In dem Carlson-Interview mit Viktor Orban ging es um das Spannungsfeld der Beziehungen zwischen Ungarn und den Vereinigten Staaten sowie zwischen Ungarn und der Europäischen Union. Die Rolle der ideologischen Kriegsführung gegen Orban, die von den Liberalen im Ausland wegen seiner Verteidigung der nationalen Souveränität und der traditionellen christlichen Werte, in deren Mittelpunkt die Familie steht, betrieben wird, wird ausführlich erörtert.

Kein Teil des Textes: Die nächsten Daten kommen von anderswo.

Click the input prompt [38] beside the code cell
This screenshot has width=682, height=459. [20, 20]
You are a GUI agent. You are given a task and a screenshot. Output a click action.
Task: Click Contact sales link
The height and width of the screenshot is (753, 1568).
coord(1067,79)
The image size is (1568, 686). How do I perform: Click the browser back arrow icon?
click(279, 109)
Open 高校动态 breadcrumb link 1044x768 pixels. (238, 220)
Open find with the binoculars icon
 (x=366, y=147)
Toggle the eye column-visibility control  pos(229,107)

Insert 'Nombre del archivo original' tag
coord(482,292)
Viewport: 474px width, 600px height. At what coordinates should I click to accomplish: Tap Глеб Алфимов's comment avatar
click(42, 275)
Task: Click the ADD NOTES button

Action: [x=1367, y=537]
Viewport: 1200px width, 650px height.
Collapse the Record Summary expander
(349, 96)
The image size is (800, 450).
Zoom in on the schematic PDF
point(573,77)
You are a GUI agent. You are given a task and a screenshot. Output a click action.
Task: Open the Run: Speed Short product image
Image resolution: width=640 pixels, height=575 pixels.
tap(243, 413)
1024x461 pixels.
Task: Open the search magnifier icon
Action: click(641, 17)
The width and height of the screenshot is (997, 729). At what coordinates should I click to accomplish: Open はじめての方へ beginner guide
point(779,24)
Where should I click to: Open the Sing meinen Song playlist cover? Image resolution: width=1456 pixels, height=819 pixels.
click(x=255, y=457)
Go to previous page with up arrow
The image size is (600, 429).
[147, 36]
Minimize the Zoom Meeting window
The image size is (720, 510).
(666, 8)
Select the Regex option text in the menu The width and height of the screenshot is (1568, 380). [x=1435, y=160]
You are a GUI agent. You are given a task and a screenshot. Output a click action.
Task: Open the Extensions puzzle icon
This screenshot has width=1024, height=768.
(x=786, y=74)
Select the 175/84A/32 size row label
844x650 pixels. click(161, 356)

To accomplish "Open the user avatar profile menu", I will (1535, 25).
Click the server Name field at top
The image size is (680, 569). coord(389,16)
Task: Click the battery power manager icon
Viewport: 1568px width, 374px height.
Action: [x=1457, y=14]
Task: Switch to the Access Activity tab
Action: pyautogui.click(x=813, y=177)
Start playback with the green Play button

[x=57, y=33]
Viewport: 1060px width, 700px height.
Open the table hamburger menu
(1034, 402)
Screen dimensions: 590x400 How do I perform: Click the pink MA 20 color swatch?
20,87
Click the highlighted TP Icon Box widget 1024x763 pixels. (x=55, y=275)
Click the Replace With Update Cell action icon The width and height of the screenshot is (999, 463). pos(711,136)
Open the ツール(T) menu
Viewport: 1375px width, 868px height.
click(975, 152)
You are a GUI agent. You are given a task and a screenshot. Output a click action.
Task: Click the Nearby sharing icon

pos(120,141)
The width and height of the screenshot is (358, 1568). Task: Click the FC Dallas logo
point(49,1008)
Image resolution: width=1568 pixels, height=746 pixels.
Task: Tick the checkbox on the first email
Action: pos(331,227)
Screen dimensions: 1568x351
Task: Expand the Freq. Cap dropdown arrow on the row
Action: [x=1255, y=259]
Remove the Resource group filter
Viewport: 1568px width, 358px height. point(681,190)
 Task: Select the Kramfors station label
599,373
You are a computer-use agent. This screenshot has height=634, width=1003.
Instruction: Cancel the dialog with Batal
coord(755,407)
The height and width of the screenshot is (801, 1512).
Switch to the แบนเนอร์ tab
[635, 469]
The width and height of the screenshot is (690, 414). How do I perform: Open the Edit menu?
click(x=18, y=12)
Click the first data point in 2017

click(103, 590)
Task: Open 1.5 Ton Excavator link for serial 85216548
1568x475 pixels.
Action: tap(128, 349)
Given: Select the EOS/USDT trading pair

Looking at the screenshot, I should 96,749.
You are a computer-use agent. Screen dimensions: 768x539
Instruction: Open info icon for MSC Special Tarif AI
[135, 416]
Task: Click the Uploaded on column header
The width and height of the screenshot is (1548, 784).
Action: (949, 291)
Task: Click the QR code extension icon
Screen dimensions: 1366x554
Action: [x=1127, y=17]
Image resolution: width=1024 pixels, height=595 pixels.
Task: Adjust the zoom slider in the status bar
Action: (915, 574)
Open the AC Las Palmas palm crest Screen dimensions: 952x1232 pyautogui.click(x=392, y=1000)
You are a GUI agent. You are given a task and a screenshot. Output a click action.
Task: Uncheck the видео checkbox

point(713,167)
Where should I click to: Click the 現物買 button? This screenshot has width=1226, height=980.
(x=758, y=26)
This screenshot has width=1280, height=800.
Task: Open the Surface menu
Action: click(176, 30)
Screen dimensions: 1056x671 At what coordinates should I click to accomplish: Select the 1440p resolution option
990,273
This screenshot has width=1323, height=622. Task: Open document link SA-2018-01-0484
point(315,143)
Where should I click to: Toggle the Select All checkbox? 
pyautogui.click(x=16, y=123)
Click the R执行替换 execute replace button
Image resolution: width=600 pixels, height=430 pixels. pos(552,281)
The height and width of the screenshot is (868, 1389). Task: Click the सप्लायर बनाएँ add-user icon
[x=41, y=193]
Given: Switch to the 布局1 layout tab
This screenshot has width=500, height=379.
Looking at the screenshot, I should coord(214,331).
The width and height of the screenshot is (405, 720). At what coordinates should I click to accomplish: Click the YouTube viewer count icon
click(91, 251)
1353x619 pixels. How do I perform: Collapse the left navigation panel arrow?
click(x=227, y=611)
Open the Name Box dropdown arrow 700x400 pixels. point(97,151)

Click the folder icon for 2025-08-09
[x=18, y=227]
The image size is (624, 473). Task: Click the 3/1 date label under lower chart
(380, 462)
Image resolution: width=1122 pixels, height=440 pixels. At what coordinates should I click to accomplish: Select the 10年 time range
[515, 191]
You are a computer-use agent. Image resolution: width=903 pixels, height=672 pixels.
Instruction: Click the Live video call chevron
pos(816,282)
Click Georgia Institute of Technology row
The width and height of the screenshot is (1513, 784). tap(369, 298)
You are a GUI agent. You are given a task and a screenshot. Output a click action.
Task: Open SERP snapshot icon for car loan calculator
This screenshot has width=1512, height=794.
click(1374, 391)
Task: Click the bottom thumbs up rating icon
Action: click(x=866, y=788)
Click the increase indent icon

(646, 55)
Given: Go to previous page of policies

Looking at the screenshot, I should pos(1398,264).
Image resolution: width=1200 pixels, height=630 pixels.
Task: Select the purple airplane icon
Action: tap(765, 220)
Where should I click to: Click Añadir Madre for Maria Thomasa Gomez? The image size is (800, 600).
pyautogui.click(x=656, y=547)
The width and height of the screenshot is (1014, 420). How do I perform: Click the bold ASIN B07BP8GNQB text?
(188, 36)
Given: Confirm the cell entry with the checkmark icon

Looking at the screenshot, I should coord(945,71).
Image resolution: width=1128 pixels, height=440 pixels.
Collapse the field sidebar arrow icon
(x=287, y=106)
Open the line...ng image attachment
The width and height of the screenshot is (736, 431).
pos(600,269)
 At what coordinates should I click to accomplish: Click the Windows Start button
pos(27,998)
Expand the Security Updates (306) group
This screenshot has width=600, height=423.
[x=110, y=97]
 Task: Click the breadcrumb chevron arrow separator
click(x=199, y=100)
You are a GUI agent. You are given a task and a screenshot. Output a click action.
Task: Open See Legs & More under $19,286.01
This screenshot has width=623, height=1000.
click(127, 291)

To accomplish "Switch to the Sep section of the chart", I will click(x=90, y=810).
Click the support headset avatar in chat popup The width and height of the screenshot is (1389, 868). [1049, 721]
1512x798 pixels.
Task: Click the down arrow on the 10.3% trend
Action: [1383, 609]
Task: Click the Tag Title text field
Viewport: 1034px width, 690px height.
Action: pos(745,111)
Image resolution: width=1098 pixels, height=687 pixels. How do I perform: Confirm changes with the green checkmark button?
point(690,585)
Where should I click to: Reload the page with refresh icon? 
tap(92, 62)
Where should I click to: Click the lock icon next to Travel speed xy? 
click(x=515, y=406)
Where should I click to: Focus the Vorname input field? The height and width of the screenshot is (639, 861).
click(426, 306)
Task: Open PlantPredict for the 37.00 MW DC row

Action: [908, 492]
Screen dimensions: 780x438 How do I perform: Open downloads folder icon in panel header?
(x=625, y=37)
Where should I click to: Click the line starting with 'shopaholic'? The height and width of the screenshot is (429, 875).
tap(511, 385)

Ich ziehe meinen Hut vor dem ungarischen Regierungschef für seine intellektuelle Stärke und seinen Mut, sich gegen die vorherrschende Strömung im Westen zu stellen, was von Carlson meisterhaft herausgestellt wird. Natürlich ist, wie Orban selbst in dem Interview sagt, “niemand perfekt”, und seine Einschätzung, dass die NATO mit konventionellen Waffen weitaus stärker sei als Russland, scheint auf dem Schlachtfeld in der Ukraine derzeit widerlegt zu sein. Nichtsdestotrotz zieht Orban aus seinen Beobachtungen das zwingende Argument, dass die Ukrainer in diesem Konflikt unmöglich siegreich sein können, dass er sofort beendet werden sollte und dass jetzt eine neue Sicherheitsarchitektur für Europa geschaffen werden muss, die Russland einschließt.
Von den vielen verschiedenen Punkten in diesem Interview haben russische Nachrichtenportale heute die folgenden für Leitartikel ausgewählt: Orbans Aussage, dass sowohl Serbien als auch Ungarn jeden Angriff auf die South-Stream-Gaspipeline, die russisches Gas über das Schwarze Meer und durch die Türkei in ihre Länder liefert, als Casus Belli betrachten würden. Orban sagte nicht, gegen wen sich diese Warnung richtete, aber im Kontext des Interviews könnte sie als an die Vereinigten Staaten und/oder die Ukraine gerichtet verstanden werden.
Siehe https://life.ru/p/1603956?utm_source=yxnews&utm_medium
Im Allgemeinen erhält Tucker Carlson viel Sendezeit im russischen Staatsfernsehen. Als er noch bei Fox News arbeitete, wurden in den Sendungen “Sechzig Minuten“, “Abend mit Vladimir Solovyov“, “Nachrichten der Woche” und “Vesti” häufig Auszüge aus seinen täglichen Sendungen gezeigt. Am vergangenen Sonntag sagte die Chefredakteurin von RT, Margarita Simonyan, in der Solovyov-Sendung, dass Carlson an sie herangetreten sei und sie um Hilfe bei der Vermittlung eines Interviews mit Wladimir Putin gebeten habe. Ich halte es für sehr wahrscheinlich, dass die Erlaubnis in naher Zukunft erteilt werden wird. Das wird eine Sendung sein, die es wert ist, gesehen zu werden.